What industries most often purchase cyber liability insurance?
Businesses that handle or protect large amounts of data will buy cyber liability coverage, especially if this data is Personally Identifiable Information (PII) such as credit card information, Social Security numbers, and medical records.
This includes:
- Auto services and dealers
- Building design professionals
- Consultants
- Finance and accounting professionals
- Food and beverage businesses
- Healthcare facilities
- Healthcare professionals
- Information technology businesses
- Installation professionals
- Insurance professionals
- Landscaping professionals
- Manufacturing businesses
- Media and advertising companies
- Personal care businesses
- Pet care businesses
- Printer and copier businesses
- Professional service professionals
- Real estate professionals
- Retail businesses
- Sports and fitness businesses
- Therapists and counselors
- Wholesale and distribution businesses
Business owner’s policy changes and claims
What happens if I need to buy more insurance later?
It’s easy to add insurance at a later date. Your insurance agent can adjust the coverage amount on an existing policy, and also provide assistance if you need to purchase additional policies.
What happens if I cancel my policy?
If you cancel your policy early, you run the risk of paying more the next time you purchase coverage. Insurance companies typically charge higher rates to businesses that canceled a previous policy. You also leave your business exposed to potential risk if you cancel your coverage.
How do I make a general liability or property insurance claim on my BOP?
To make a general liability claim or a property insurance claim, simply call your insurance provider. Your agent will ask you to provide a description of the incident and basic information such as your name, the business name, and your policy number. Your insurance agent can guide you through the process and provide answers to any additional questions.
Cyber liability insurance policy changes and claims
How do I make a cyber liability claim?
Filing a cyber liability claim is easy, just contact your insurance provider directly. They will ask you for a description of the incident, information about your business, and your policy number. The agent will talk you through the filing process and answer your questions.
What happens if I need to buy more insurance later?
Your Insureon agent can guide you through all your policy options, increase your level of coverage, and tell you what kind of impact this will have on your premiums.

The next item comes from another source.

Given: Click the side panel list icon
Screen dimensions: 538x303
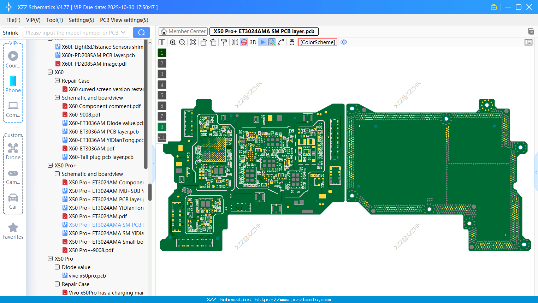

What happens if I cancel my policy?
Canceling a policy before its expiration date means you’ll likely have to pay more for the same coverage in the future, as insurance companies typically charge higher premiums to businesses that cancel their coverage.
It could also leave you unprotected in case of a lawsuit. Cyber liability coverage is usually a claims-made policy, meaning it only covers claims for incidents that happen and lawsuits that are filed while a policy is active.
Compare cyber insurance with other policies
What's the difference between technology E&O and cyber liability insurance?
Cyber liability insures against the costs of dealing with a cyberattack or data breach at your business. This is known as first-party liability insurance because it directly impacts your business. It can often be added to your general liability insurance, a business owner’s policy, or a tech E&O policy.
Technology E&O combines cyber liability and errors and omissions insurance. This coverage is for third-party liabilities, such as when a customer accuses you of negligence that led to a data breach on their own system.
What is the difference between cyber liability and electronic data liability coverage?
Electronic data liability insures you against data loss when there’s physical damage to or loss of your tangible property, such as a computer or hard drive.
Cyber liability insurance covers you in case of cyberattacks and data breaches, where the damage is digital rather than physical.